Summary of the recommendations
- The task force suggested comprehensive financial, technical evaluation process for selecting private sector partners for ‘strategic projects’ over Rs.10,000 crore.
- The task force has identified ten eligible segments for strategic partnerships. The ten segments are divided in to two groups.
- The Group-I includes seven segments viz. aircraft, helicopters, aero-engines, submarines, warships, guns (including artillery guns) and armoured vehicles including tanks.
- The Group-II includes three segments viz. metallic material and alloys, non-metallic material (including composites and polymers) and ammunition including smart ammunition.
- For Group-I segments, each private company should be restricted to a single partnership only i.e. one company cannot become strategic partner for multiple sectors. For Group-II segments, up to two partners can be allowed.
- The eligibility conditions for a Group-I segments partner are: it must have Rs.4,000 crore turnover for last three years; capital assets of Rs.2,000 crore; should have grown at least 5% in three of last five years; credit rating at least CRISIL/ICRA “A”; and no default on loans, or declared non-performing assets.
- The eligibility conditions for a Group-II segments partner are: it must have Rs.500 crore turnover for last three years; capital assets of Rs 100 crore; should have grown at least 5% in three of last five years; credit rating at least CRISIL/ICRA “A”; and no default on loans, or declared non-performing assets.
- The task force has identified five critical segments out of the ten for immediate strategic partnership in the first phase.
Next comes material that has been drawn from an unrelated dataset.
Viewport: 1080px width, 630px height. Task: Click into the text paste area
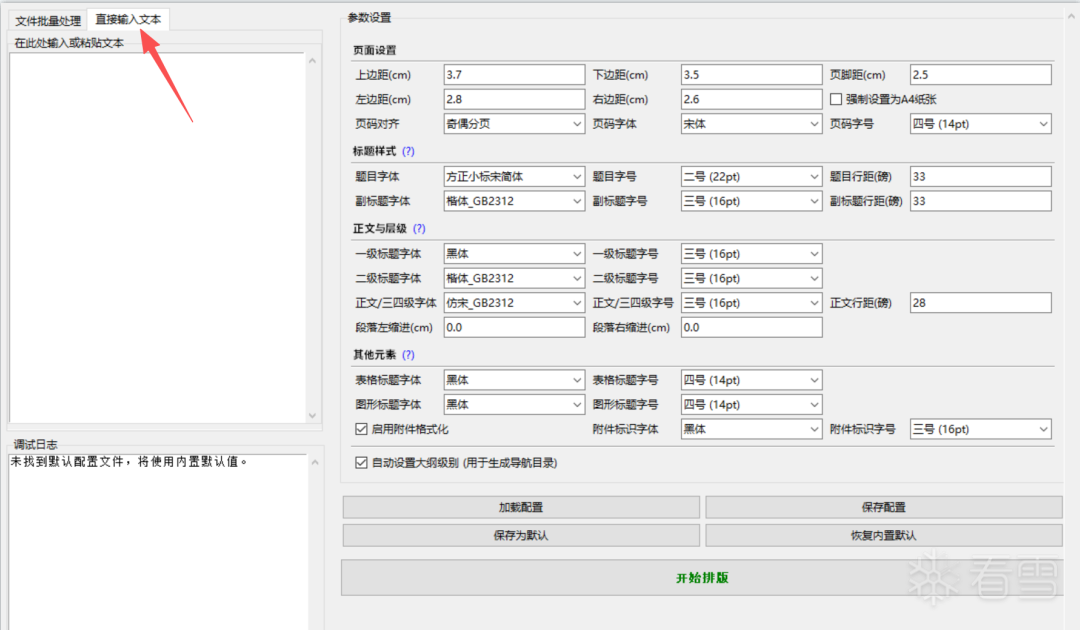point(155,235)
The five segments are aircraft, helicopters, submarines, armoured fighting vehicles and ammunition.
- To ensure that only Indian companies can be a strategic partner, norms have been laid down. Applicants cannot have a composite foreign direct investment (FDI) of over 49 per cent, including all types of investments and the chief executive must be a resident Indian.
- The task force has recommended a committee consisting of defence sector experts for identifying a suitable private player as strategic partner by following a three step selection process.
- The members of the selection committee include Chairman with sector experience, financial advisor, two experts from DRDO or military, and a Ministry of Defence member.
- The first step in the selection process would be composite entry gate based on technical and financial parameters. The second step would be verification process. The third step would be selection of the players based on technical and financial parameters.
- The selection process has to be completed within nine months after verifying the financial records of the company that has applied for a partnership.
- In case of non-performance by a strategic partner or in extreme situations like war, the government would have rights to take over control of the strategic partner.
- It recommended for setting up of an independent regulator, a new audit wing and a special strategic partnerships wing in the defence ministry.
- The minimum lock-in period for a strategic partner should be 20 years.
Industry experts feel that the Aatre process would benefit only the big firms. The big five of the Indian private sector defence industry could corner around 80% of the business and this could result in return of “crony capitalism”.